*** PASSAGE TO READ
The reading is taken from Psalm 145 v.1-9. Church organist John Strain plays the hymns Come let us sing of a wonderful love (Junior Mission Praise 29) and Courage friend and do not stumble (Hymns of Faith and Freedom 329). As well as marking Mothers Day our service also considers the third part of the history of the Non-Subscribing Presbyterian Church of Ireland.
International Women’s Day
For this week’s ‘Time for a Story’ Sue Steers has put together this short film for the week of International Women’s Day. It looks at the lives of four women, from different eras, who made a difference to society and the world around them.
In part two of the history of the NSPCI mention was made of Rev Samuel Clarke, Rector of St James’s Piccadilly (or Westminster depending on which location you prefer) who published ‘The Scripture Doctrine of the Trinity’ in 1712. A radical and widely read Anglican theologian in the early eighteenth century, Ballee NSP Church (which has had its own library since the 1830s) actually has eight volumes of Samuel Clarke’s sermons.
******
*** DATA BLOCK
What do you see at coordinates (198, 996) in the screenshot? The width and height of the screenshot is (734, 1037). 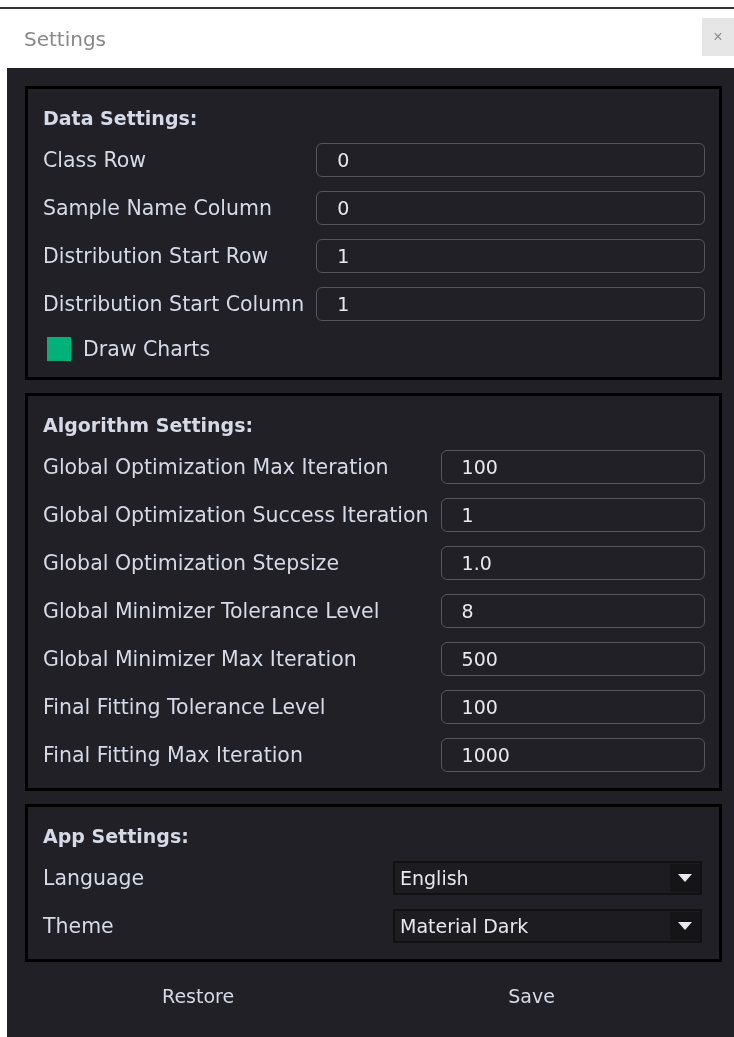 I see `restore-button: Restore` at bounding box center [198, 996].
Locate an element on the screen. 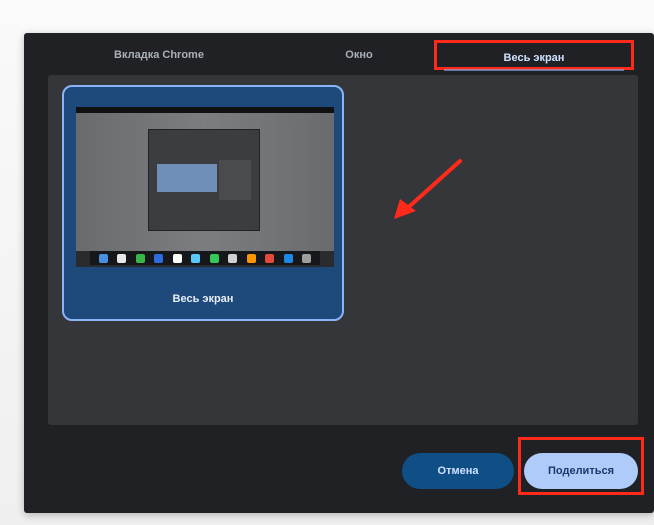  source-card-label: Весь экран is located at coordinates (203, 299).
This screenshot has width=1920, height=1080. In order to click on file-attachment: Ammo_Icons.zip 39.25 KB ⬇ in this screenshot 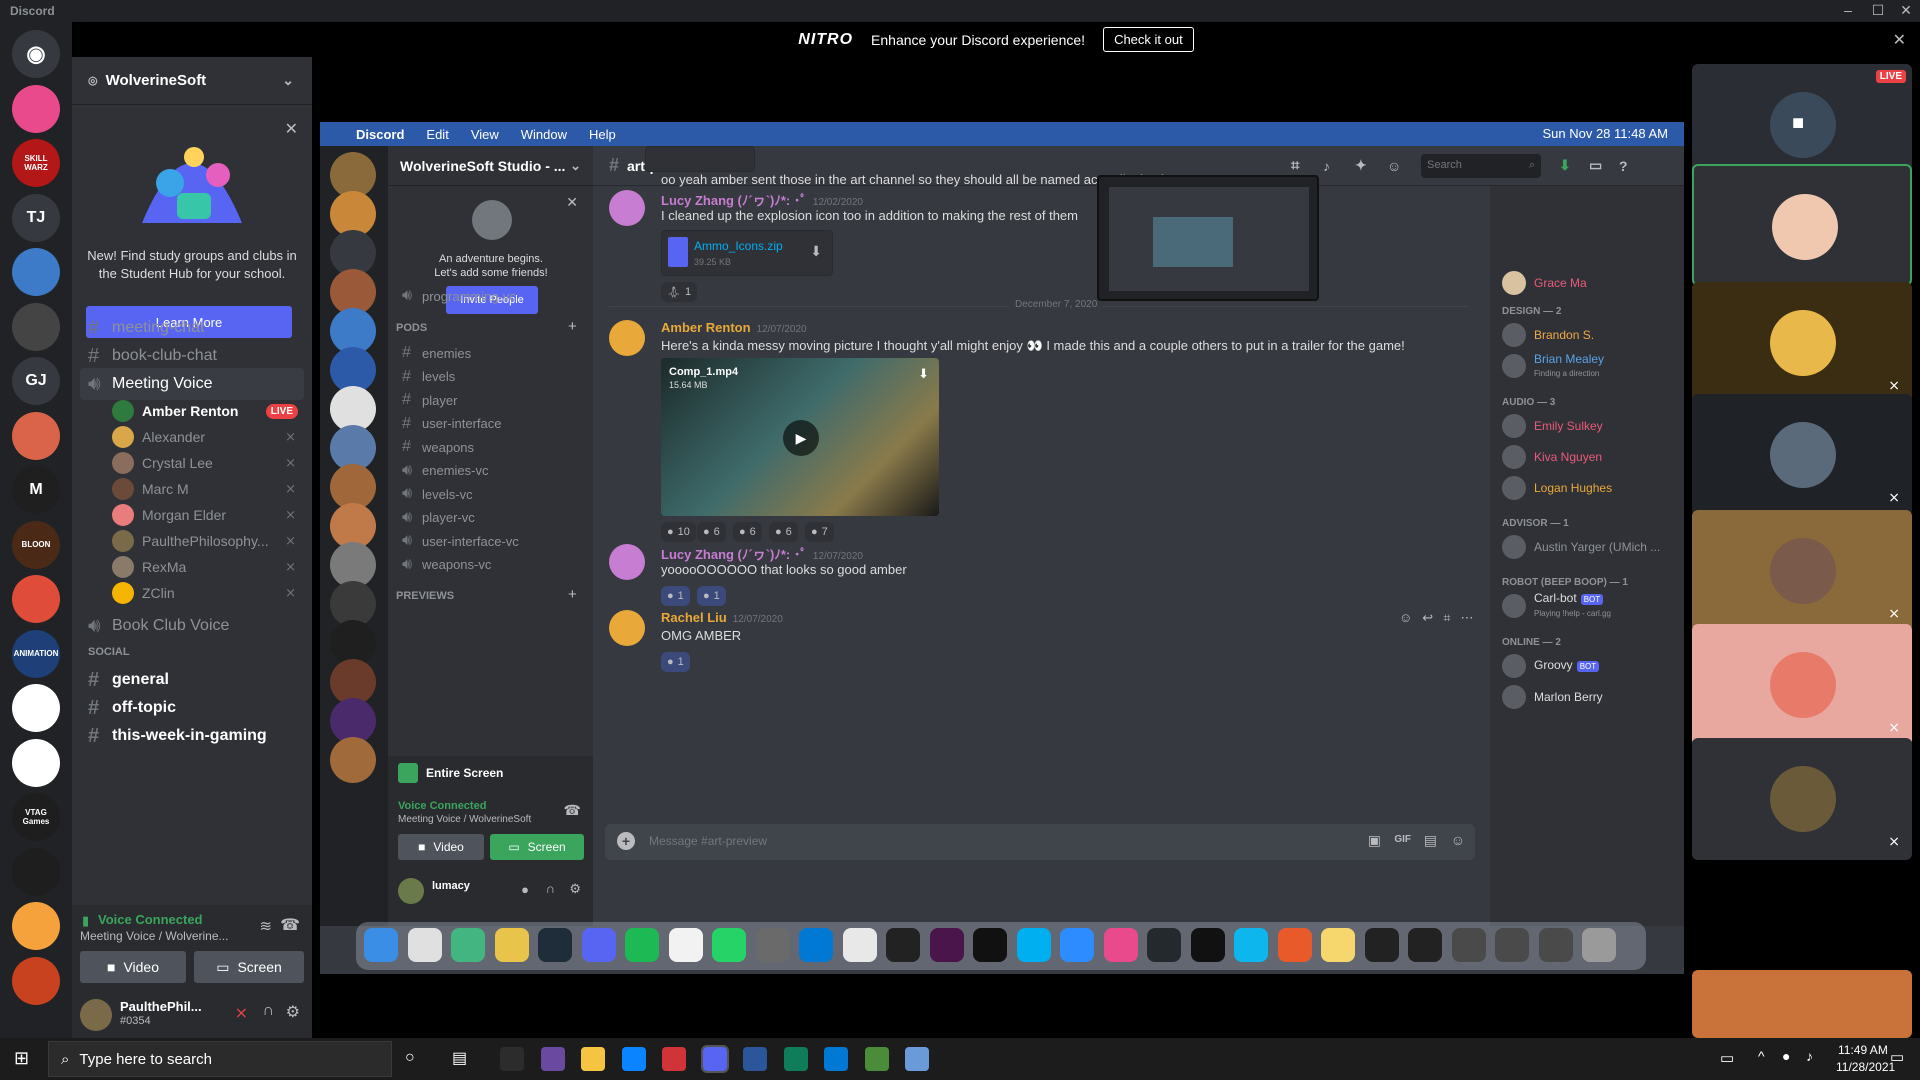, I will do `click(747, 253)`.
******
**PROBLEM DETAILS**
Reproduce the part of the church update above word for word, starting with "The reading is" and going on through "world around them.".

**SOLUTION TO THIS EXERCISE**
The reading is taken from Psalm 145 v.1-9. Church organist John Strain plays the hymns Come let us sing of a wonderful love (Junior Mission Praise 29) and Courage friend and do not stumble (Hymns of Faith and Freedom 329). As well as marking Mothers Day our service also considers the third part of the history of the Non-Subscribing Presbyterian Church of Ireland.
International Women’s Day
For this week’s ‘Time for a Story’ Sue Steers has put together this short film for the week of International Women’s Day. It looks at the lives of four women, from different eras, who made a difference to society and the world around them.